Trois mois après le début du soulèvement populaire contre la classe dirigeante, accusée de corruption et d'incompétence, le Liban a connu samedi des heurts d'une violence inédite. Saad Hariri a exhorté dimanche à la formation rapide d'un nouveau gouvernement.
C'est une violence rare. Alors que le Liban entre dans son quatrième mois de contestation populaire, près de 400 personnes ont été blessées, samedi 18 janvier, à Beyrouth où de nouvelles manifestation sont de nouveau attendues.
Depuis la démission, fin octobre, du Premier ministre Saad Hariri, son successeur Hassan Diab, nommé le 19 décembre, n'a toujours pas formé d'équipe gouvernementale. Fasse à la dégradation de la situation économique et la véritable impasse politique, la colère semble désormais être montée d'un cran.
Une tension qui a d'ailleurs poussé l'ancien chef du gouverment à s'exprimer, dimanche, sur les réseaux sociaux. "Il y a une feuille de route pour calmer la colère populaire, a tweeté Saad Hariri. Arretez de perdre du temps, formez un gouvernement, ouvrez la porte aux solutions politiques et économiques".
خفنا على #بيروت البارحة لكنها لملمت كعادتها جراح ابنائها من قوى الأمن والمتظاهرين ومسحت عن وجهها آثار الغضب والشغب ودخان الحرائق. نسأل الله ان يمن على كل المصابين بالشفاء والسلامة وأن يجنب بلدنا خطر الوقوع في الفتن. ١/٣
— Saad Hariri (@saadhariri) January 19, 2020Saad Hariri, à la tête de trois gouvernements depuis 2009, a été chassé par la rue le 29 octobre dernier, soit 13 jours après le début des manifestations.
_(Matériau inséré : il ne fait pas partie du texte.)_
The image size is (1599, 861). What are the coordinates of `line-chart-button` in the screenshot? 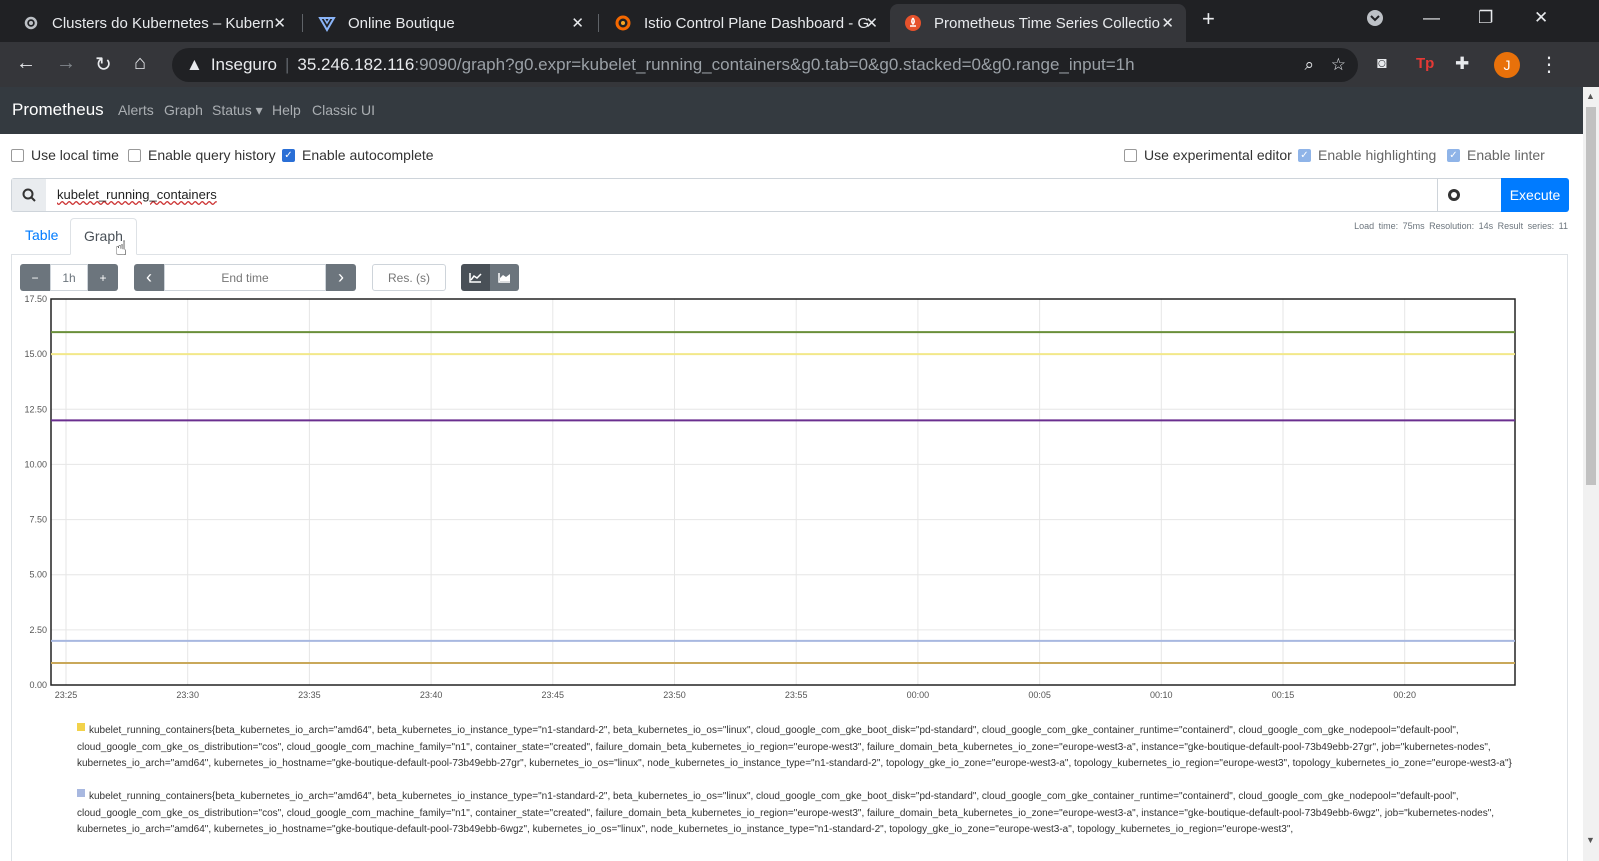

Pour Zeina Antonios, correspondante de France 24 au Liban, cette situation s'explique par le fonctionnement des institutions. "Si on regarde l’histoire du pays, on a toujours eu du mal à former des gouvernements ou élire des présidents, explique-t-elle. Cela pour une raison très simple : il faut prendre en compte les desiderata des uns et des autres notamment en matière d’équilibre confessionnel".
Si Hassan Diab peine a former son gouvernement, c'est pour satisfaire tous les acteurs politiques. "Il a buté dernièrement sur les demandes des partis politiques concernant les représentations des confessions et de l’équilibre, précise Zeina Antonios. On butait sur trois portefeuilles il y a quelques jours : la Défense, les Affaires étrangères et l’Économie. La fusion de certains ministères a également retardé la formation du gouvernement. Certains ne le veulent pas. C’est donc le partage du gâteau politique et qui renforce la colère des manifestants. Ils dénonçaient tout cela dès le départ".
Depuis octobre, le mouvement de contestation dénonce pèle-mêle une classe politique jugée corrompue et incompétente, mais aussi des conditions de vie difficile et des services publics en déliquescence.
La Banque mondiale a averti que le taux de pauvreté pourrait atteindre 50 % de la population, contre le tiers actuellement, et la frustration est de plus en plus forte face à l'absence de réponse des autorités.